# Thread: Closed subset of L2

1. ## Closed subset of L2

Hey, I'm just wondering how to show the following:

Let K be the subset of $\displaystyle L^2([0,1])$ consisting of the equivalence classes of non-negative measurable functions $\displaystyle f$ with $\displaystyle \int_0^1 f(t) \mathrm{d}t = 1$. Show that $\displaystyle K$ is closed in $\displaystyle L^2([0,1])$.

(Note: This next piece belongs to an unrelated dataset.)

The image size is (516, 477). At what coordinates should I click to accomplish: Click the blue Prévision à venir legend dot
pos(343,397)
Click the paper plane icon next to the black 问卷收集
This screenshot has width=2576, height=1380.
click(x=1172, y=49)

2. Originally Posted by Giraffro
Hey, I'm just wondering how to show the following:

Let K be the subset of $\displaystyle L^2([0,1])$ consisting of the equivalence classes of non-negative measurable functions $\displaystyle f$ with $\displaystyle \int_0^1 f(t) \mathrm{d}t = 1$. Show that $\displaystyle K$ is closed in $\displaystyle L^2([0,1])$.
Isn't $\displaystyle \varphi:L^2([0,1])\to\mathbb{R}:f\mapsto \int_{[0,1]}f\text{ }dx$ continuous where $\displaystyle \mathbb{R}$ has the usual topology? (I'm asking) and if so isn't $\displaystyle K=\varphi^{-1}(\{1\})$?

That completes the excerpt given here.